[Opening DATA FOR PROCESSING section]
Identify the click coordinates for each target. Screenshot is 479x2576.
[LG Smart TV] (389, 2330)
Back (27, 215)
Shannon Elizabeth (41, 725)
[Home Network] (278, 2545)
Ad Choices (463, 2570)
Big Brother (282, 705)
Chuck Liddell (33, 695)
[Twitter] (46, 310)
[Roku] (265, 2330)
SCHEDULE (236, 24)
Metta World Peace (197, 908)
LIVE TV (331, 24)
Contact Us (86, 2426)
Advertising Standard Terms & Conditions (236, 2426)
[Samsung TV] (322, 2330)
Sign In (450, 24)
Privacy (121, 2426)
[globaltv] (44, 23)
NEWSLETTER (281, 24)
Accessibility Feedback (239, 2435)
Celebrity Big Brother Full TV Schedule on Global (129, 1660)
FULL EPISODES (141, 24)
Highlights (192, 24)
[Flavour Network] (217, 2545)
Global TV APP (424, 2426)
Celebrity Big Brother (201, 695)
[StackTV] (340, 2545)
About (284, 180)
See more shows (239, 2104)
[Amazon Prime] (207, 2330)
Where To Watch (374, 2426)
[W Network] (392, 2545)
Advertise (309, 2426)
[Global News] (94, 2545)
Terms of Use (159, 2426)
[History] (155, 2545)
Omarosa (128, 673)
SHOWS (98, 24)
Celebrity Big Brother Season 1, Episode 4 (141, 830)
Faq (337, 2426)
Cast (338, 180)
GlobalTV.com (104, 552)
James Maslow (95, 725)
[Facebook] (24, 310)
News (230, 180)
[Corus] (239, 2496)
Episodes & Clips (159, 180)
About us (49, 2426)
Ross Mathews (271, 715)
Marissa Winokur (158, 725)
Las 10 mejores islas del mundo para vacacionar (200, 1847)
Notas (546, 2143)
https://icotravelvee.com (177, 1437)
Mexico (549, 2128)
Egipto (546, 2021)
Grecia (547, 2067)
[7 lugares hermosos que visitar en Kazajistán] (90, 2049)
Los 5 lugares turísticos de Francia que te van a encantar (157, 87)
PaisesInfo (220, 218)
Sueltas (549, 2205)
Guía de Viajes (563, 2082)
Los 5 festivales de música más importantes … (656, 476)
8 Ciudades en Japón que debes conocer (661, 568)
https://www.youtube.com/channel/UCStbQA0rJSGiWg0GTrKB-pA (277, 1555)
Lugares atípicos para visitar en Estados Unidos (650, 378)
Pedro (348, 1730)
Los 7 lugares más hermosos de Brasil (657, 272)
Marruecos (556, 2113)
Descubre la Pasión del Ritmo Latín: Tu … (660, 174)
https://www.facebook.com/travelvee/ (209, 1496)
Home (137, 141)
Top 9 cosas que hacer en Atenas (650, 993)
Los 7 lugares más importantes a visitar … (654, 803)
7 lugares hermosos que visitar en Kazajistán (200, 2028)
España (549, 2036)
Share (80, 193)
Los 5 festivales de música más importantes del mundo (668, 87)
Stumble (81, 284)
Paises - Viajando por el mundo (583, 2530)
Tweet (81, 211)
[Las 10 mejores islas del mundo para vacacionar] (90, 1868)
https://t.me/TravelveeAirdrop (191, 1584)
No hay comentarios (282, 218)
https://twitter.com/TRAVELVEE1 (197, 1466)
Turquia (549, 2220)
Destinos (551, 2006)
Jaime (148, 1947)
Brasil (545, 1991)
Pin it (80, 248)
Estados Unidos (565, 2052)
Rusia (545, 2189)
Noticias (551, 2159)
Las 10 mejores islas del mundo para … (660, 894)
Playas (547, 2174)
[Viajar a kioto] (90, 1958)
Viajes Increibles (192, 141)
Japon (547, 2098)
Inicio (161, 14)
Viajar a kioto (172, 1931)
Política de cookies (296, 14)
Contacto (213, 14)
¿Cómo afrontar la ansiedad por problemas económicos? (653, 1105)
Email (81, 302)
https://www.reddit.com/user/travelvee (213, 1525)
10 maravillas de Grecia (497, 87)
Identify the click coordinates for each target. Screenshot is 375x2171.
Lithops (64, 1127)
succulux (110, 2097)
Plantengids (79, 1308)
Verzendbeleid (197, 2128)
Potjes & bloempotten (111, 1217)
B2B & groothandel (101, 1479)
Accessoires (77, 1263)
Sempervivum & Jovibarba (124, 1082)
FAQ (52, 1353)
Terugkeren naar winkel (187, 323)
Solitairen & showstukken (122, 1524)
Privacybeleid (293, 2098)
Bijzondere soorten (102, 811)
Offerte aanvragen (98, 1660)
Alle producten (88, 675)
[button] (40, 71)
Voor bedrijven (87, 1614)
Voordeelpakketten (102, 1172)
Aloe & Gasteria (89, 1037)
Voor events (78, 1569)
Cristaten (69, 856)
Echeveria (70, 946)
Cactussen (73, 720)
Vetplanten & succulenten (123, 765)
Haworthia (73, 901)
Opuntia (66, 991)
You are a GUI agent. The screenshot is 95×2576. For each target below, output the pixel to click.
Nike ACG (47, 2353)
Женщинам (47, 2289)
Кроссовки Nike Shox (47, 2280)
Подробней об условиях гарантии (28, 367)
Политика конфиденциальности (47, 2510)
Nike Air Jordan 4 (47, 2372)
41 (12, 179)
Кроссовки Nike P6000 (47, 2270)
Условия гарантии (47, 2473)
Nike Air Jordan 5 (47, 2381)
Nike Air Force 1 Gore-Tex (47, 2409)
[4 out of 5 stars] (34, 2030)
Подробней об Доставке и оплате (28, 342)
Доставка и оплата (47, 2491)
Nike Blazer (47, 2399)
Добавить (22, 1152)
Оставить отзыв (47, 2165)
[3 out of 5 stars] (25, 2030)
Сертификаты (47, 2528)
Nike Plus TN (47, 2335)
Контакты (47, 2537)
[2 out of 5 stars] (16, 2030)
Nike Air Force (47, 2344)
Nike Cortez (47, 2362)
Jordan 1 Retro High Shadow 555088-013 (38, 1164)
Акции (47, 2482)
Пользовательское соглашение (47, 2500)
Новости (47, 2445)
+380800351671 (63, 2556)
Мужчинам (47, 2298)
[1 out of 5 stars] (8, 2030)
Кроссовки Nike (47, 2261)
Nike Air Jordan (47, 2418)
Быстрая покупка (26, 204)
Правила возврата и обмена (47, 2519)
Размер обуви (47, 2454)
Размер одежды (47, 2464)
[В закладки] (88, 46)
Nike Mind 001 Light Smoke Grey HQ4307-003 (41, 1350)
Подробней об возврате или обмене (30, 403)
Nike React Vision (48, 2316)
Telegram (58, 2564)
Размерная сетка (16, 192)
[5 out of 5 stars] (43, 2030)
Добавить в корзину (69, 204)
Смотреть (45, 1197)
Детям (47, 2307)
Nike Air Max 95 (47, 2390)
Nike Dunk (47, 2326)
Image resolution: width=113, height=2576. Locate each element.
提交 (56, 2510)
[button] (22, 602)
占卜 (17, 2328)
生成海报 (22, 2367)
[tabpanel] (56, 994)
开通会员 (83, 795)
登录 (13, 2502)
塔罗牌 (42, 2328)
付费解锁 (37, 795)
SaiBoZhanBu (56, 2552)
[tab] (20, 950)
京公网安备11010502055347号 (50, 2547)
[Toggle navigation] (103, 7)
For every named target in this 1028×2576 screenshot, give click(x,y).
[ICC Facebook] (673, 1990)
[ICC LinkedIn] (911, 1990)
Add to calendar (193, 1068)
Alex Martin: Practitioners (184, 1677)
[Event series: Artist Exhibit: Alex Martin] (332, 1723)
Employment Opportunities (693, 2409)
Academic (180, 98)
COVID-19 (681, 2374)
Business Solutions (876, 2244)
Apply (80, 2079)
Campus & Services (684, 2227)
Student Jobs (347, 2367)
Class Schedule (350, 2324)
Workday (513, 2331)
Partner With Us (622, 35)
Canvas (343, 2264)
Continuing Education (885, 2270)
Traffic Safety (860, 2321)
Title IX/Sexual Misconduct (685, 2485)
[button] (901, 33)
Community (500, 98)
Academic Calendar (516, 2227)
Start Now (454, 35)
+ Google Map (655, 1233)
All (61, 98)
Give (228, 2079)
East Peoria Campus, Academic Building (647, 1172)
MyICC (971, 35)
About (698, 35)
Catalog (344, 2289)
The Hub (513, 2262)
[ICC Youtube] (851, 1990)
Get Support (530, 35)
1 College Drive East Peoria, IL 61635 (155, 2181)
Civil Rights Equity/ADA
[Closing DATA FOR PROCESSING section]
### PROBLEM
Only the lines above starting at the line that holds "Alex Martin: Practitioners (184, 1677)" and ending at the line that holds "Student Jobs (347, 2367)" are to be repeated, exactly and in full.

### EXERCISE OUTPUT
Alex Martin: Practitioners (184, 1677)
[Event series: Artist Exhibit: Alex Martin] (332, 1723)
Employment Opportunities (693, 2409)
Academic (180, 98)
COVID-19 (681, 2374)
Business Solutions (876, 2244)
Apply (80, 2079)
Campus & Services (684, 2227)
Student Jobs (347, 2367)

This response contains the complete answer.